The ICO and the Alan Turing Institute have launched a consultation on their joint guidance on how to explain decisions made with AI. The guidance aims to give organisations practical advice to help explain the processes, services and decisions delivered or assisted by AI, to the individuals affected by them.
Increasingly, organisations are using artificial intelligence to support, or to make decisions about individuals. The ICO and the Alan Turing Institute aim to ensure that the guidance has practical application in the real world, so organisations can easily use it when developing AI systems. They seek feedback in this regard. AI is a key area of focus for the ICO.
The guidance is not a legally binding statutory code of practice under the Data Protection Act 2018, but aims to set out good practice for explaining decisions to individuals that have been made using AI systems processing personal data. It clarifies the application of data protection legal provisions associated with explaining AI decisions, as well as highlighting other relevant legal regimes outside the ICO’s remit.
The guidance consists of three parts:
Part 1 explains the basics of AI. It defines the key concepts and outlines a number of different types of explanations. It is relevant for all members of staff involved in the development of AI systems. It highlights that one of the key differences between a decision that has been made by an AI system, and one where no AI system has been used, relates to the person an individual can hold accountable for the decision made about them. When it is a decision made directly by a human, it is clear who the individual can go to in order to get an explanation about why they made that decision. However, where an AI system is involved, the responsibility for the decision can be less clear. Individuals should not lose accountability when a decision is made with the help of, or by, an AI system, rather than solely by a human. Where an individual would expect an explanation from a human, they should instead expect an explanation from those accountable for an AI system.
To ensure that the decisions made using AI are explainable, organisations should follow four principles:
- be transparent
- be accountable
- consider the context you are operating in,
- reflect on the impact of your AI system on the individuals affected, as well as wider society.
The guidance identifies six “explanation types” for AI as well as the risks and benefits of explaining, or not explaining, AI decisions.
Part 2 covers how to explain AI in practice and aims to help organisations with the practicalities of explaining decisions and providing explanations to individuals. This will primarily be helpful for the technical teams in organisations, as well as an organisation’s DPO and/or compliance team. It goes through the steps organisations can take to explain AI-assisted decisions to individuals. It starts with how to choose which explanation type is most relevant for a particular use case, and what information should be put together for each explanation type. For most of the explanation types, the information can be derived from organisational governance decisions and documentation. However, given the central importance of understanding the underlying logic of the AI system for AI-assisted explanations, the guidance provides technical teams with a comprehensive guide to choosing appropriately interpretable models. This depends on the use case. The guidance also indicates how to use supplementary tools to extract elements of the model’s workings in ‘black box’ systems.

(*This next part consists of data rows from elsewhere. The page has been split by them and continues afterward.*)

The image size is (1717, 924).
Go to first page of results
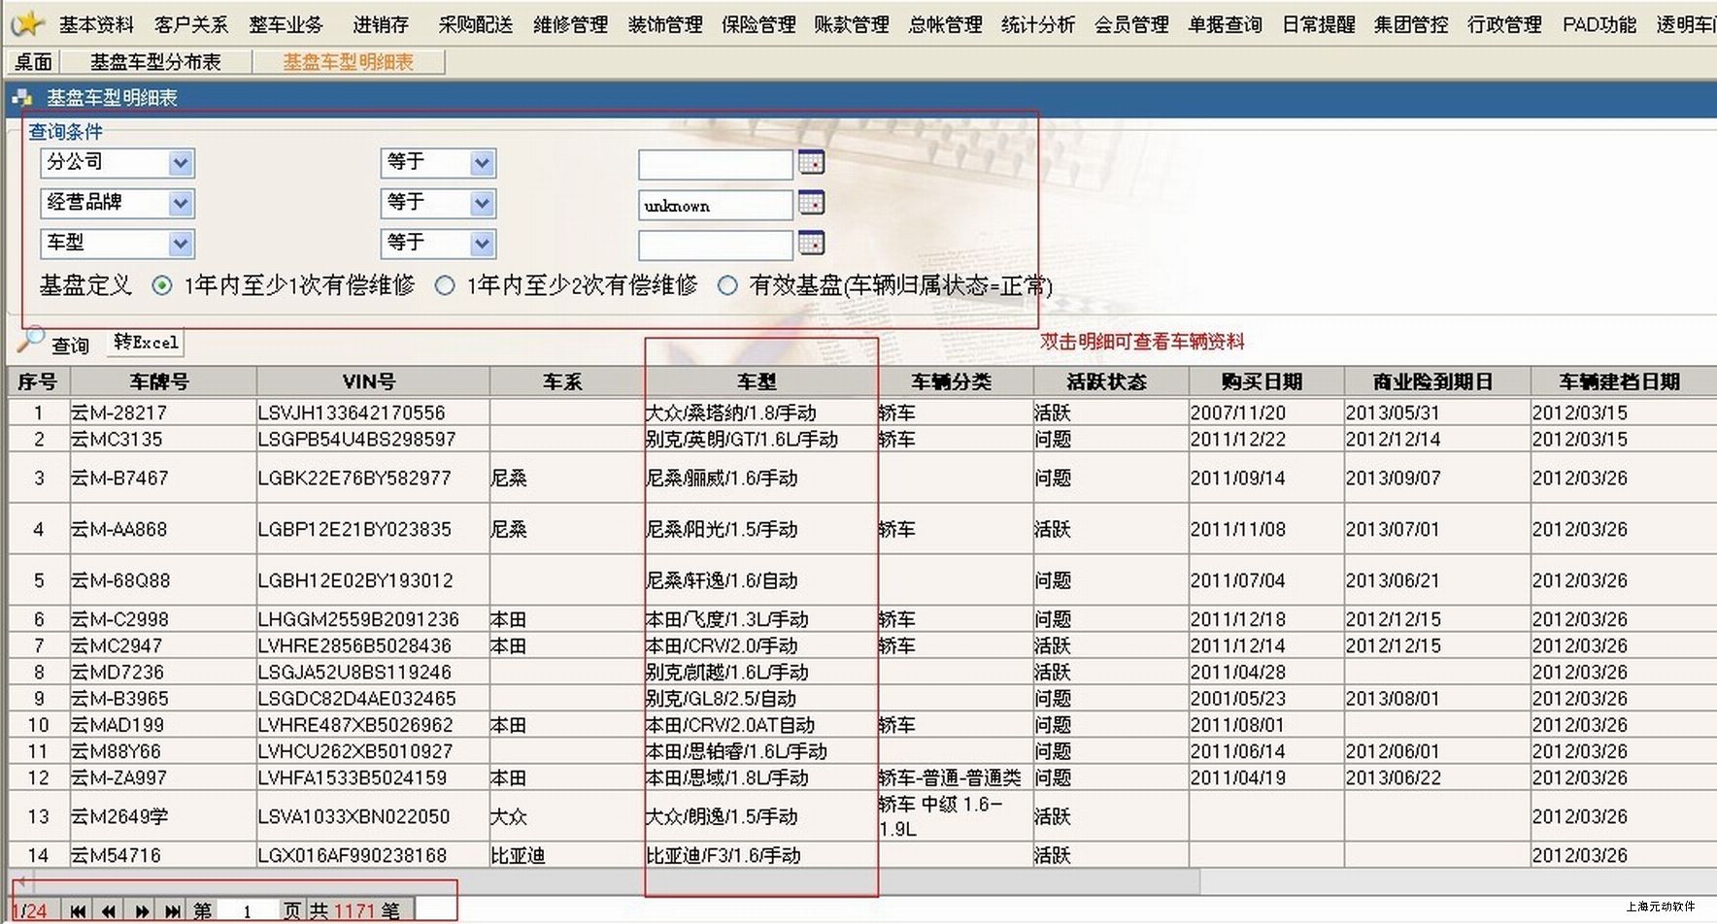pos(78,910)
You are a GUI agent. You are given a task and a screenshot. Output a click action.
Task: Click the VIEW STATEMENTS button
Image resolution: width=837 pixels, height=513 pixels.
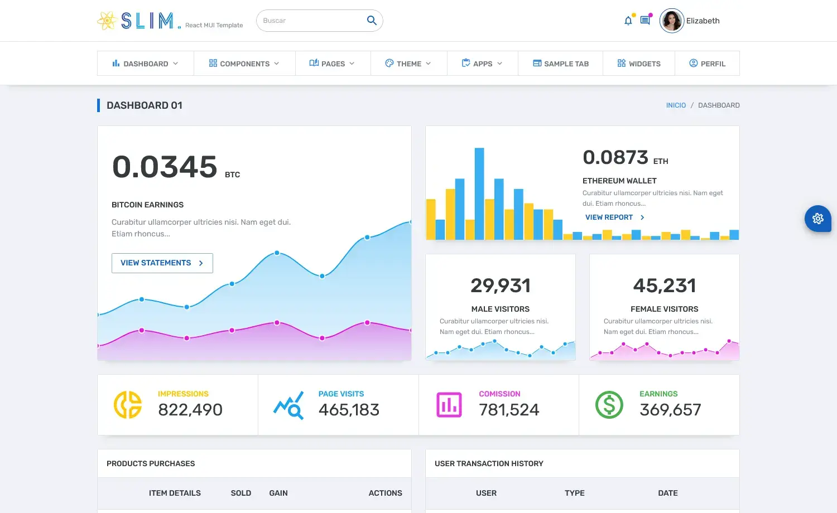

Finally, the guidance shows how to deliver explanations, containing the relevant explanation types chosen, in the most useful way for the decision recipient.
Part 3 deals with what explaining AI means for organisations. It covers the various roles, policies, procedures and documentation that organisations can put in place to ensure that they are able to provide meaningful explanations to affected individuals. It is primarily targeted at senior management teams, but DPOs and compliance teams will also find it useful.
The final version of the guidance will be published later in 2020, taking the feedback into account, and will be kept under review.